In reality, it was all in my head, there is nothing special about spending a few thousand on a watch. But that emotional reaction was real enough for it to positively benefit my career.

Date or no date?

I’m a ‘less is more’ guy when it comes to watches so I’m saying no date. Although, I did get a date Sub and I do find them extremely useful...

What was your most recent watch purchase?

It was the Furlan Marri Chronograph that was launched via Kickstarter this year. We covered that watch right here on the Online Magazine and I fell in love with it as soon as it arrived.

Okay, that’s a lie as I’d already fallen in love with it beforehand thanks to its brilliant execution of those all important details and insightful chats with Andrea Furlan and Hamad Al Marri.

If you’re wondering, I went for the launch exclusive salmon dial - of course...

And the next watch you’ll be adding to your collection?

I’d love to add a Cartier Basculante 2390 but prices for those pieces have gone crazy in the past 10 months. People who know me will know my Cartier obsession in the past 18 months has spiralled out of control (see question 1) and the hunt for a mechanical Tank in proportions that suit my wrist size has led me to the 2390.

Unfortunately, I think the rest of the watch world came to the same realisation at the same time.

I have people on the hunt for a sensibly priced one for me and I regularly check the usual online shopping spots. I think I’m going to need some luck on my side.

What is something you feel passionate about in the world of watches?

It's super cliche but buy what you love. When you get into watches to the degree that we are, the level of self-expression they offer becomes even more important.

Don’t be afraid to love what you love even if it means you will get fewer likes on Instagram. It will make you a much more interesting person to talk to.

Instagram will tell you what watch to buy. Spoilers, yes the Black Bay is a great watch but there is so much more out there. Hunt out and discover different brands/models and prioritise seeking your own opinion on pieces before borrowing someone else’s.

Oh, and wearability, proportions and design beat whatever is powering the watch. That’s a very hot take, isn’t it?

What is one piece of advice for people out there looking to make it in the world of horology and watches?

Passion is great and most certainly needed, but there are tons of watch enthusiasts out there with that. Look to develop a skill that can add value to companies and the industry so your impact can be tangible.

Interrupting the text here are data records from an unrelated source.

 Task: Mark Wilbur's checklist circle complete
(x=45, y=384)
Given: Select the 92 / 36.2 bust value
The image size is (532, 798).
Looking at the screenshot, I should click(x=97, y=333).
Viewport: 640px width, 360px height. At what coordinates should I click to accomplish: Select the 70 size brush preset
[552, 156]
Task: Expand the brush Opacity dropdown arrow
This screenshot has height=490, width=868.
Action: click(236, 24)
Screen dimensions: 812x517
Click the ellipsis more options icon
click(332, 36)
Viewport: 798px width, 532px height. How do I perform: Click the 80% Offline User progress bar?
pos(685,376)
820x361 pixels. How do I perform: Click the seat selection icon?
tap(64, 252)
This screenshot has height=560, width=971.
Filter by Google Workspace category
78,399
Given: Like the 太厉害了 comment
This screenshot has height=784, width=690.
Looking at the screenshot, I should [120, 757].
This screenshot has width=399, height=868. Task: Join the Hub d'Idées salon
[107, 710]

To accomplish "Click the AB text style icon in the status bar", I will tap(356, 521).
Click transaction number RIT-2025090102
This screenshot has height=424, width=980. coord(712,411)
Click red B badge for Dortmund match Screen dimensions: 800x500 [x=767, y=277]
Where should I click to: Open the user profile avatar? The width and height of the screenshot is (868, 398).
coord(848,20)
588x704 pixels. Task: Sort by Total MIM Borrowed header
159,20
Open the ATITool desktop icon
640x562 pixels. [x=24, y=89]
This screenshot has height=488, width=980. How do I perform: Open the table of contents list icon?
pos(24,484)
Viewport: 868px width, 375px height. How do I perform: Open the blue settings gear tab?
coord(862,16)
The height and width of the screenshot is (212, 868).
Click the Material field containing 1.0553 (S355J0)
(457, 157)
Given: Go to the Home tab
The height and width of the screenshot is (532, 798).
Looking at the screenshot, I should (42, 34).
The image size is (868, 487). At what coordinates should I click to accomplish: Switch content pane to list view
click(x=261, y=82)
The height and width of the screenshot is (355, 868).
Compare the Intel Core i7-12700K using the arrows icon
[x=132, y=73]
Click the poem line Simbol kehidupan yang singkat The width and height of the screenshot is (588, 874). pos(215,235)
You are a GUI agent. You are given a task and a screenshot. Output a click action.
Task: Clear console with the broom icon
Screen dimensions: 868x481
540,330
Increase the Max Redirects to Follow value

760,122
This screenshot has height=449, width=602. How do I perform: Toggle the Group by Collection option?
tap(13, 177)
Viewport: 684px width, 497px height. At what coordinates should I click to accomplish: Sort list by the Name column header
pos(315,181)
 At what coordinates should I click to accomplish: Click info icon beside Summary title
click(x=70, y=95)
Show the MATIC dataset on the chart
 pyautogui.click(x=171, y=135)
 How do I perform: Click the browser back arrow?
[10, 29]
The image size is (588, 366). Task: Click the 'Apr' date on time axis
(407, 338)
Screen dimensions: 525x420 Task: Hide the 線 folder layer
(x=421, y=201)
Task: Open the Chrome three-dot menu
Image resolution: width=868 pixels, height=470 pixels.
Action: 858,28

You need to live and breathe it, if not you won’t make any meaningful progress.

That and talk to people! In many ways, the watch industry is pretty small. Everyone knows everyone and you will be surprised how far you can get by reaching out. Send that person a DM over Instagram. Chances are you’ll be having a conversation with them in no time.

Jim Glickenhaus trying on the FORZO x Glickenhaus Edition - Image Credit: FORZO Watches

Tell us about something you’re working on that is really exciting?

Content for the Online Magazine! We’re focusing a lot more on guides recently and sharing our knowledge and experience gained from 10 years in the industry which has been a lot of fun. Readers seem to be enjoying it as well which is the main focus.

Other than that, FORZO! It's a new watch brand we’ve been working on for a handful of years with 2021 being the year all of our hard work as a company pays off. The watches will finally be on wrists around the world very soon. That’s an incredible feeling.